Advertising is changing – a single Instagram post could potentially win your brand more new business than a two-month billboard campaign on Old Street. But how can you best capture the attention of an audience that scrolls 178 metres per day? For Ben Le Tourneau, one half of director duo alongside Scott Freeman, owners at The Operators Creative, the answer is to be found in the emerging trend of Premium Social.
Q) What does “Premium Social” mean to you?
A) Premium Social means high-quality, high-volume images and video for social, produced on a budget that’s perhaps a little more constricted than a standard campaign, but nevertheless aspires to the same production values and approach as a typical television advertisement.
It means exciting opportunities to explore new approaches to great content. With Premium Social, you shouldn’t be losing quality just because you’re putting it online. The production needs to be the same, whether working for a TV commercial or an Instagram video. You just have to be more nimble with your approach.
Q) Why do you think creative agencies need to start thinking about premium social?
A) I personally can’t remember the last time I watched a TV advert in situ – I tend to watch things online, catch up, or using my planner recorder, on which I tend to skip through them. Obviously I love the medium but I rarely stumble across an advert that grabs my attention. Whereas we’re all on our phones every day, where we see at least 100 adverts.
TV is still a great advertising medium and arguably still the best form for attracting people with disposable income, however it’s not the powerhouse it used to be, and every emerging platform is fighting for your time. My children spend most of their time watching YouTube on their iPad (bad father…I know) and not TV, so I’m considering cancelling my paid-for channels as it’s of no use to us anymore.
This is the landscape we live in: the mobile phone has taken over.
Recent findings suggest that the average user scrolls approximately 178 metres every day on their device – or to put it another way, 65km per year of thumb dragging through content – that’s more than most people run. For “power users”, that number can stretch to 101km per year.

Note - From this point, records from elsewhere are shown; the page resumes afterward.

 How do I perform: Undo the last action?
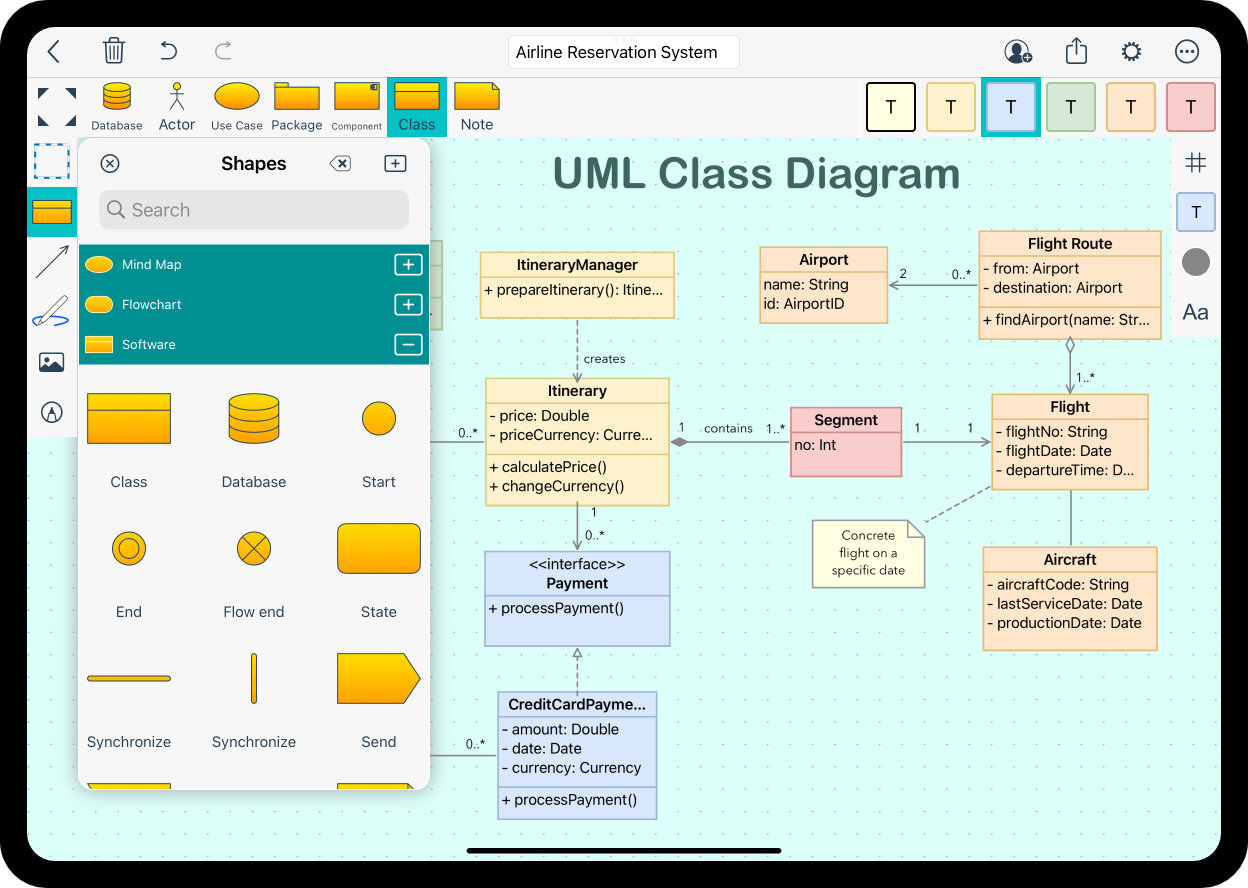coord(168,50)
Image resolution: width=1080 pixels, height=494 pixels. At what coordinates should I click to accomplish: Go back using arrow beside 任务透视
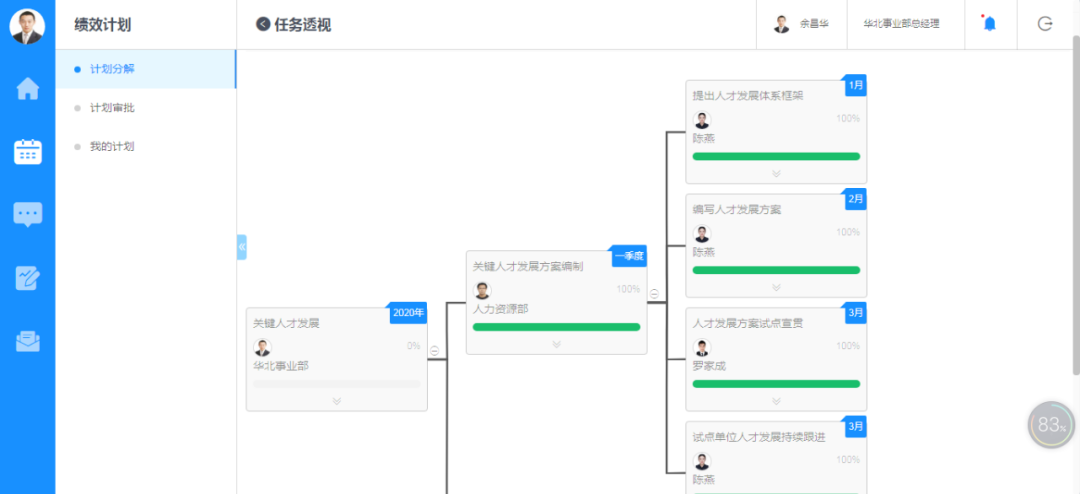(262, 24)
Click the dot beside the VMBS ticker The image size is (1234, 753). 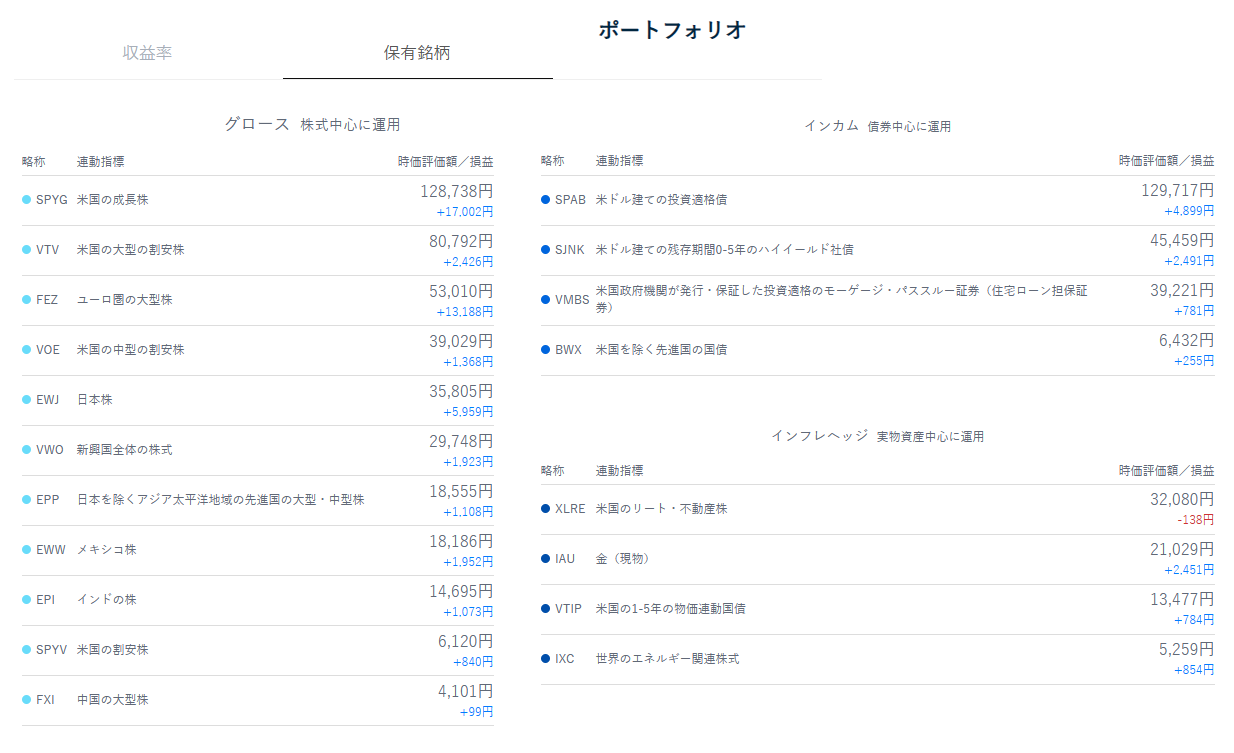click(546, 299)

So of course, brands and agencies are increasingly turning to online and social to get their message out. It’s clear where today’s audience lives. After all, it was only a few short months ago that Adidas turned its back on TV commercials, preferring instead to focus on online strategy with a $4.25b target
However, if you’re going to do social advertising, you’ve got to be instantly engaging; you’ve got to do something rich and interesting. A few years ago, brands and agencies may of just stuck an image on Facebook and that would be it, but no one’s going to engage with that these days – not to mention that algorithms on many platforms actually disregard some of the static elements. The richer the content, the further up in goes in display priority.

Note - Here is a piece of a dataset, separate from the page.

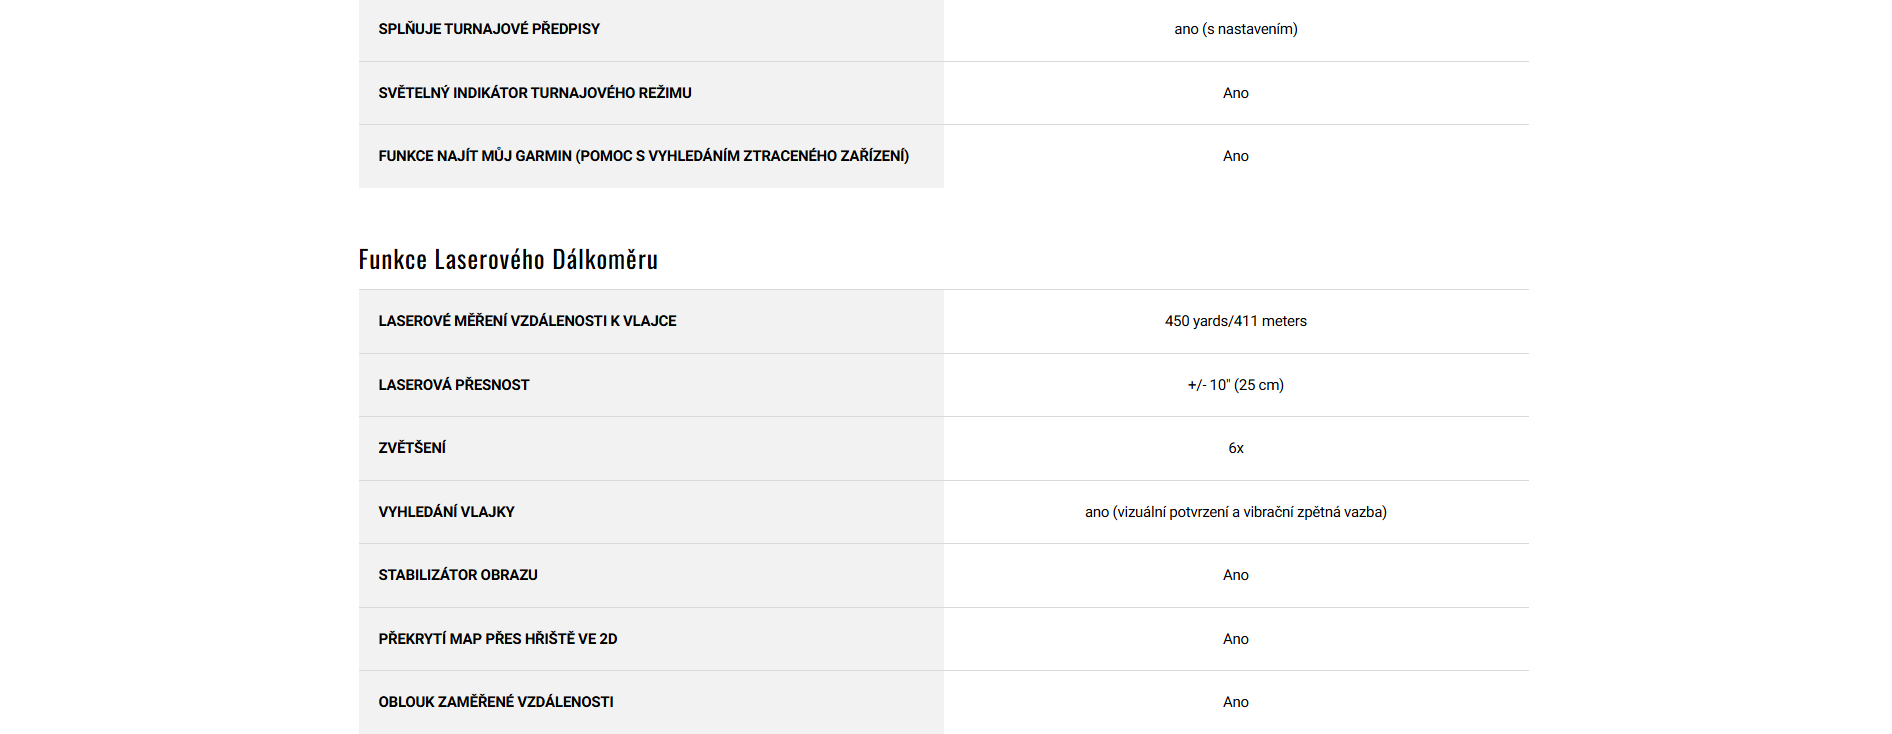1892x734 pixels.
Task: Select the 'Světelný indikátor turnajového režimu' label
Action: (535, 93)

So, Premium Social is a must. Brands are really starting to pay attention to that, so creative and production agencies should too.
Q) What should Premium Social look like?
A) Creatively, you need to put out content that catches the eye, and uses the restrictions of the format and channels it’s hosted on to its benefit, rather than resigning to them as inflexible limitations. We’re living in an age where attention spans are shorter than ever. You’re fighting the colossal temptation of the continued scroll: you need to elicit a reaction and a sense of brand awareness in the momentary 5-inch swipe past your Instagram ad.
At The Operators Creative both Scott and I have been working to perfect the art and approach to Premium Social alongside agencies such as Poke London, INITIALS and BMB for brands like Heineken, Samsung and Monkey Shoulder – plus many more.
We love to use social spaces creatively and engagingly, looking for unique ways to entice audiences with the high-quality visuals they’re accustomed to on the big screen, but formatted to their phone. Techniques spread the gamut from beer ads with depth and animated backgrounds to playful VFX living room trickery and stop-motion cocktail recipes. All mixed media created with an idea to version a toolkit for worldwide distribution.
Q) Online and social advertising usually means high volume output – multiple formats and multiple channels. How do you balance that with quality?
A) The key is to be found in production agility. Yes, you need a team experienced in shooting, direction, post, timing, and even sound production (Facebook videos now automatically come with sound, after all) but also a team that fully understands the process, that knows you’re delivering to vertical, to square, to landscape – and that knows these demands might change.
If a client wants to add Snapchat to the mix in the eleventh hour, do you want to go and reshoot? Or do you want to consider the possibilities, shoot in preparation, and build a process that allows for easy manipulation of end results?
Premium Social means being nimble; being smart.
Q) Would you consider the rise of Premium Social to be a new trend?
A) Social advertising is certainly not a new thing – brands have been attempting to crack the medium for years now. But Premium Social is absolutely the emerging trend. Brands are just starting to realise how powerful that world can be – and what is required to stand out.
We’ve arrived at a point where the big brands are willing to invest, and seeing how powerful an eye-catching Instagram ad can really be. A few years ago, people would turn their nose up at this stuff – and the budgets would be tiny. But now brands are funnelling £100k into the social channels we scroll through every day.
Thankfully, high-quality and high-volume mixed media content that works across multiple platforms, both online and out of home, can co-exist: 2018’s successful agencies will be those that learn to have their cake and eat it.